DEV Community

Peter Radilov
Peter Radilov

Posted on

PostgreSQL: Transactions, Locks, and Why Serializable Fails

If you've ever had queries that suddenly hang, transactions that behave unexpectedly, or an UPDATE from two sessions that produces strange results — this article will help you understand what's happening inside PostgreSQL. We'll cover isolation levels, locks, VACUUM, and demonstrate everything with live SQL examples.

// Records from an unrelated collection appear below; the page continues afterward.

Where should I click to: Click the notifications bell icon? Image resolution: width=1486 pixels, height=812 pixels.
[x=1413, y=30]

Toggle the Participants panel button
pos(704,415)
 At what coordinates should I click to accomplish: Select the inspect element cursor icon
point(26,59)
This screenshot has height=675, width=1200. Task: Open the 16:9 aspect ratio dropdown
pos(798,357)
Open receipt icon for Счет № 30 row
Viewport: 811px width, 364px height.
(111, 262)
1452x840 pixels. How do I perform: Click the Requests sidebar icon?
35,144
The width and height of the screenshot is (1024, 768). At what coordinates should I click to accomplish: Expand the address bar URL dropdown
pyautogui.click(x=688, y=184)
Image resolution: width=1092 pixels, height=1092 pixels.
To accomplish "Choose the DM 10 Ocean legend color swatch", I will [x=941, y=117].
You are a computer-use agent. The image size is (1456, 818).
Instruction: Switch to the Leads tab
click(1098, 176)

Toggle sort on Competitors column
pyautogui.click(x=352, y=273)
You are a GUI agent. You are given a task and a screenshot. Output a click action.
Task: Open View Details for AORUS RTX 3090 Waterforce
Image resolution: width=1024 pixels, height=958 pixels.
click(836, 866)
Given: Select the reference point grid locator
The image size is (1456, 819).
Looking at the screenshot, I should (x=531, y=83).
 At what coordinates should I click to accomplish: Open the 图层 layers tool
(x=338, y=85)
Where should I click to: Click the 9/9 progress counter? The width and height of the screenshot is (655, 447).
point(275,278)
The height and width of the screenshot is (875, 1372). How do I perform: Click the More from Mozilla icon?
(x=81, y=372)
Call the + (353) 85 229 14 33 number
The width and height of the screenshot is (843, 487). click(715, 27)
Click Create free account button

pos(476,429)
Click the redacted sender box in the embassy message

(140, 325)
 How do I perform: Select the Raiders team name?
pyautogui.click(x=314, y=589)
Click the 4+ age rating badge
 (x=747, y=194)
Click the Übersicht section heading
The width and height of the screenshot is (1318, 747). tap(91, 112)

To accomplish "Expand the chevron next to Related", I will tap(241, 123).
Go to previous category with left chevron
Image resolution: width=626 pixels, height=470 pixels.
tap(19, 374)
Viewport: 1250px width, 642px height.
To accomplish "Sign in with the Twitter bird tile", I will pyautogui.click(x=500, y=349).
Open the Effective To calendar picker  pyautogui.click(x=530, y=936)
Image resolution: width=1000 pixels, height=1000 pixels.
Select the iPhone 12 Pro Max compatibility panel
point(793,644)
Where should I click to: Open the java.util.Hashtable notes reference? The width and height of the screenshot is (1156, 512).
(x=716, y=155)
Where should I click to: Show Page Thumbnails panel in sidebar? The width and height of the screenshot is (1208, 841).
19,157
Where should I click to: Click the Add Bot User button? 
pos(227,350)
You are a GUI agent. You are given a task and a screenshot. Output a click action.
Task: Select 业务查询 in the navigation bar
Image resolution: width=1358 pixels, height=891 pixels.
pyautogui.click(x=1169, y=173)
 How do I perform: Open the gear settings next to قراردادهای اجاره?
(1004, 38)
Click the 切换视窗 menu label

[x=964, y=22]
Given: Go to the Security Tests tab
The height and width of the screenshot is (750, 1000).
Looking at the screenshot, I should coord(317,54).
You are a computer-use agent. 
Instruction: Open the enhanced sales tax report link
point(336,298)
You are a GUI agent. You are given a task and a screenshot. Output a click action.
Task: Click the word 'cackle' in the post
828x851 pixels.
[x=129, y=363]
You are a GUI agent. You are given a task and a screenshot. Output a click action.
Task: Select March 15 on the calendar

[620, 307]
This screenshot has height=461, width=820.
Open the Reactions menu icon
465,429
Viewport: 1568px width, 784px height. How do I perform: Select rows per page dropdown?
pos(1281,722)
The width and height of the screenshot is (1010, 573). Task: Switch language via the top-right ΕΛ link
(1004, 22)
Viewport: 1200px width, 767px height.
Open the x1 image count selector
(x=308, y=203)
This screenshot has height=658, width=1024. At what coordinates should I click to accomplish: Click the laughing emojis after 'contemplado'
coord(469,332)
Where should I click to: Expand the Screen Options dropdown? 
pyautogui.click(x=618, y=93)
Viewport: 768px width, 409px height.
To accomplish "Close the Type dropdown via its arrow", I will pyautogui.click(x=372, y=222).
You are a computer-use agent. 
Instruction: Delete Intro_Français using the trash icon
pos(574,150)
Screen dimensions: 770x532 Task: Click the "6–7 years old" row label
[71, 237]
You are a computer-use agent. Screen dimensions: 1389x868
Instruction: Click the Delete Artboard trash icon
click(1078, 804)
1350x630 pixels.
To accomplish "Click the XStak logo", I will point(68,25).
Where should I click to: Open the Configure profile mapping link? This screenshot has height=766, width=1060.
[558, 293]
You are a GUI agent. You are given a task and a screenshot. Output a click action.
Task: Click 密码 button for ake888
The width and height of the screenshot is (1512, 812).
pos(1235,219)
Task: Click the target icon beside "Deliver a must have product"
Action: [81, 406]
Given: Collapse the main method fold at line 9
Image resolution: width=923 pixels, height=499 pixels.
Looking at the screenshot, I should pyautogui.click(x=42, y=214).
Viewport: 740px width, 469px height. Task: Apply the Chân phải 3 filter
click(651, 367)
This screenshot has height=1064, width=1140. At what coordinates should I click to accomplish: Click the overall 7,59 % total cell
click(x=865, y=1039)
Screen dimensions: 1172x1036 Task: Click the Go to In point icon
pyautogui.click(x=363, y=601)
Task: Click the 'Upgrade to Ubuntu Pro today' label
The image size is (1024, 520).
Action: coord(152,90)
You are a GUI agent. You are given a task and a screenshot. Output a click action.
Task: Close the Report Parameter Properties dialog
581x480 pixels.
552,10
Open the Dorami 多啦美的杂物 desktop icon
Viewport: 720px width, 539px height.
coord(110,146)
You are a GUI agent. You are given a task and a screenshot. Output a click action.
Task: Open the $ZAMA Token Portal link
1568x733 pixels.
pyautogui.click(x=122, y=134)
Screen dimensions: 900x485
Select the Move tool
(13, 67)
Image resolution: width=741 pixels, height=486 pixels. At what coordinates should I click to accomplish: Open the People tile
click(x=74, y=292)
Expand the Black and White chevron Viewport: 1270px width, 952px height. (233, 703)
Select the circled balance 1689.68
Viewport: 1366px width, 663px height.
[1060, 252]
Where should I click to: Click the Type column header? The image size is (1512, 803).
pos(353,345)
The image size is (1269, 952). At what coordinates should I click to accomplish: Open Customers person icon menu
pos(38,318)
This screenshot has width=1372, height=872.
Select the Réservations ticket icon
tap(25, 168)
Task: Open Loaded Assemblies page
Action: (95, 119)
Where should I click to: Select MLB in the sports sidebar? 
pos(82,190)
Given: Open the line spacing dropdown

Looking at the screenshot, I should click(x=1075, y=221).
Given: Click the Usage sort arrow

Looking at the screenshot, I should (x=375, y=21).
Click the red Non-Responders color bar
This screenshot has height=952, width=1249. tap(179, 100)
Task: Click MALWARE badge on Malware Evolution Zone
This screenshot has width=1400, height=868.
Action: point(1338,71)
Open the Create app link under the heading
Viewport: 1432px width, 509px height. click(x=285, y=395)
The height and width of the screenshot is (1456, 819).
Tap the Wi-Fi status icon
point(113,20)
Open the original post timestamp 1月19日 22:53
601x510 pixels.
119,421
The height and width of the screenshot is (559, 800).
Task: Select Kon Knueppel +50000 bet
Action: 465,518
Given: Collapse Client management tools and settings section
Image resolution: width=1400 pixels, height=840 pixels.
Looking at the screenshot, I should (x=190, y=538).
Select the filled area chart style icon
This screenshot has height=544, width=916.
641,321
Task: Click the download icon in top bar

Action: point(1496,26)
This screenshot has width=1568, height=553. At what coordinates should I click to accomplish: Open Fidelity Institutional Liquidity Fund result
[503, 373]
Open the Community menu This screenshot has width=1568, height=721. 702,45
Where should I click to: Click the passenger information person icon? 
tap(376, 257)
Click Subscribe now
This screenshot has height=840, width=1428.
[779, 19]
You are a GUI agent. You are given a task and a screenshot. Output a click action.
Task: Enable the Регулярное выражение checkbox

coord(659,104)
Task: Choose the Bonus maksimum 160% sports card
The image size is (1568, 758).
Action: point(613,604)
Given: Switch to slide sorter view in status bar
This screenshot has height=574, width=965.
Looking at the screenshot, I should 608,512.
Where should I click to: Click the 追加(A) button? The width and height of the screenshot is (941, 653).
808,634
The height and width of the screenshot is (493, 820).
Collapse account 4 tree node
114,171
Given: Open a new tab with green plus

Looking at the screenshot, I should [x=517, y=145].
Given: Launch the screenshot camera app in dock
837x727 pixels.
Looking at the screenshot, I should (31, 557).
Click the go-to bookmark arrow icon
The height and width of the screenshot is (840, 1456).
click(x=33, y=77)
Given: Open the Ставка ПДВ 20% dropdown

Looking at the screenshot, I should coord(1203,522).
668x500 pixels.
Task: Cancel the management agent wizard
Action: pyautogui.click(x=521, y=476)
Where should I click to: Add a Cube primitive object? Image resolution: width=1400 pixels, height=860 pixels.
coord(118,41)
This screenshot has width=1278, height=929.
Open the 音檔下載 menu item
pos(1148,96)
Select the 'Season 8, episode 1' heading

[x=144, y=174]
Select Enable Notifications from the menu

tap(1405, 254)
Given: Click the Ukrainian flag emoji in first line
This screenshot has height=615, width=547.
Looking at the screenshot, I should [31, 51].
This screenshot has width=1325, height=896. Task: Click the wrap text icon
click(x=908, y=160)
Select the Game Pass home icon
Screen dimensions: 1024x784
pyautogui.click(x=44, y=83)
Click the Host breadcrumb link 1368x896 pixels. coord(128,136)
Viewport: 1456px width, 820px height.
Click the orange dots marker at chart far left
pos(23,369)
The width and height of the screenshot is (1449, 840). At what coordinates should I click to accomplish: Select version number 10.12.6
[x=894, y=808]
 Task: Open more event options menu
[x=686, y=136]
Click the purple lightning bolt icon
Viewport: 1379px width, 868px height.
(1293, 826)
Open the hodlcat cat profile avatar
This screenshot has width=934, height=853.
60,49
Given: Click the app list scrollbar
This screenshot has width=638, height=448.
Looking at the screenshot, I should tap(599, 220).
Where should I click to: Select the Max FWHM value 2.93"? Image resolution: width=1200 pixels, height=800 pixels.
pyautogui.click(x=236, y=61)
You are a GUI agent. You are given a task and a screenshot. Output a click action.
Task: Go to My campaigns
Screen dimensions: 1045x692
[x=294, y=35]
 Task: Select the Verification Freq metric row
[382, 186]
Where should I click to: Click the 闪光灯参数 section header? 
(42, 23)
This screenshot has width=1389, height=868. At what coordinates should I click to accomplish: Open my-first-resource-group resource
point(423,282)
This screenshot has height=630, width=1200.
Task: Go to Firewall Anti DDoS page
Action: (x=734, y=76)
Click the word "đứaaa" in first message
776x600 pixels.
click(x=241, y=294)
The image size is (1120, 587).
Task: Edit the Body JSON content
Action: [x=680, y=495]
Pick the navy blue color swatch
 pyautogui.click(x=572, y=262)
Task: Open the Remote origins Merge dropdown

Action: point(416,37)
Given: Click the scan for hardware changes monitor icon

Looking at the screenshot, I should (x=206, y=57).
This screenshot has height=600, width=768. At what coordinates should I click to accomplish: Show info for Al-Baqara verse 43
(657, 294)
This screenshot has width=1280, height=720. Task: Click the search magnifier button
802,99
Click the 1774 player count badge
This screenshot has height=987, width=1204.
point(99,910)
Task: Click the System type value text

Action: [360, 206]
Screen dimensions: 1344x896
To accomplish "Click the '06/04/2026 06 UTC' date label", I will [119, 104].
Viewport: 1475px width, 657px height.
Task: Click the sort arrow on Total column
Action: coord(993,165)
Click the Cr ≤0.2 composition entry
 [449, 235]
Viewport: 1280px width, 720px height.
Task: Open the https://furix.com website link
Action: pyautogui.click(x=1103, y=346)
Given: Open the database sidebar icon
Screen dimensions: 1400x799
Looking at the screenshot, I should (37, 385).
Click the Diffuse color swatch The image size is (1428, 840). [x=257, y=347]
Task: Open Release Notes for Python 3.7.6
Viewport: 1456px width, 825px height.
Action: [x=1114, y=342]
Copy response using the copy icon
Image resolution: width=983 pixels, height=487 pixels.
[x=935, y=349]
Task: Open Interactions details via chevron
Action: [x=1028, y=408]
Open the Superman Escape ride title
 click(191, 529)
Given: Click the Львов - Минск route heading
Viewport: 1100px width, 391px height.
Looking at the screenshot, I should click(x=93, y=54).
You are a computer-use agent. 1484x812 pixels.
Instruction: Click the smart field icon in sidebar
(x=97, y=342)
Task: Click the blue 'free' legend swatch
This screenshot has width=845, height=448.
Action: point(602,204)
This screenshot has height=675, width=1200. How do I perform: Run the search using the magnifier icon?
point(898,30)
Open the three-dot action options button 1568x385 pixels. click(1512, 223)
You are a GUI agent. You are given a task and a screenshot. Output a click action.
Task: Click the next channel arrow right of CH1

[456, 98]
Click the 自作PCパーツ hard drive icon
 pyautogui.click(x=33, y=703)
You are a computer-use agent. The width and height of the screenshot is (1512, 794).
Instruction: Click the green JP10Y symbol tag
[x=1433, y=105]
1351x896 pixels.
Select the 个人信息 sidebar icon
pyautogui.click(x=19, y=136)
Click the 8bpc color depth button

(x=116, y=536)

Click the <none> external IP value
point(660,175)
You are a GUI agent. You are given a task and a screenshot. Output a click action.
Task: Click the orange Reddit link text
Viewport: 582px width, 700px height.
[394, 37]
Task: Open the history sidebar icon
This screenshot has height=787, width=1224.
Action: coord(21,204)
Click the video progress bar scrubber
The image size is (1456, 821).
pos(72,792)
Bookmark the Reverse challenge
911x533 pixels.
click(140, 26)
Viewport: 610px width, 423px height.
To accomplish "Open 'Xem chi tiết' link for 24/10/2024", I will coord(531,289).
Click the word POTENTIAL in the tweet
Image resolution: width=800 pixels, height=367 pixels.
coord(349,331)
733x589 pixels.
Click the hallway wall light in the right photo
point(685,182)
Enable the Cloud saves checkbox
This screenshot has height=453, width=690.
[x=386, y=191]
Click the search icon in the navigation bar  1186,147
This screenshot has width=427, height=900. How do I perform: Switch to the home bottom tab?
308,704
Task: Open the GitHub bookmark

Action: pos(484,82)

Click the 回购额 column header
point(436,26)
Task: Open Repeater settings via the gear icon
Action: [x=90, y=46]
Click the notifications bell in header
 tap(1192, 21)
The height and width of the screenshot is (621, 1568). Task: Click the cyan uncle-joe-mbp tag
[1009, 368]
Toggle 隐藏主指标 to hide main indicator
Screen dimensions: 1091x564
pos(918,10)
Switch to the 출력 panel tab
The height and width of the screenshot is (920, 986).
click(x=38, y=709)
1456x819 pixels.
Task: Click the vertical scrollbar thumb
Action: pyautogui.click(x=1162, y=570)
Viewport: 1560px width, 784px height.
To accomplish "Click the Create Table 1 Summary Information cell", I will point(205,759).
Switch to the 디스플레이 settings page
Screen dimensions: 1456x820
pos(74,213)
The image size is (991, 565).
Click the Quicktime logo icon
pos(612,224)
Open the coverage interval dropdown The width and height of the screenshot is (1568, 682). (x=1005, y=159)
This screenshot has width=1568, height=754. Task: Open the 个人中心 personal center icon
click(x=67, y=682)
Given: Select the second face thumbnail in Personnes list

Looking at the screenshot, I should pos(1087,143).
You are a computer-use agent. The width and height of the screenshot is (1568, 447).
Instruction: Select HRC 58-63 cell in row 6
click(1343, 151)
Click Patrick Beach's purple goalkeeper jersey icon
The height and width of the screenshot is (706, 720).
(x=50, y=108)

A few years ago I gave internal talks on PostgreSQL for my team. Then I spent a long time working with other technologies, and when I recently came back to PostgreSQL, the first thing I did was revisit my own notes to refresh the fundamentals. I figured if it was useful to me, it might be useful to others too. The core concepts of transactions and locks in PostgreSQL haven't changed, but a few things have gotten better over the past 5 years — more on that at the end.

now() vs clock_timestamp()

PostgreSQL has two functions for getting the current time: now() and clock_timestamp().

SELECT now(), now(), clock_timestamp(), clock_timestamp();
Enter fullscreen mode Exit fullscreen mode

Both calls to now() will return the same time. But clock_timestamp() may differ — even within a single query.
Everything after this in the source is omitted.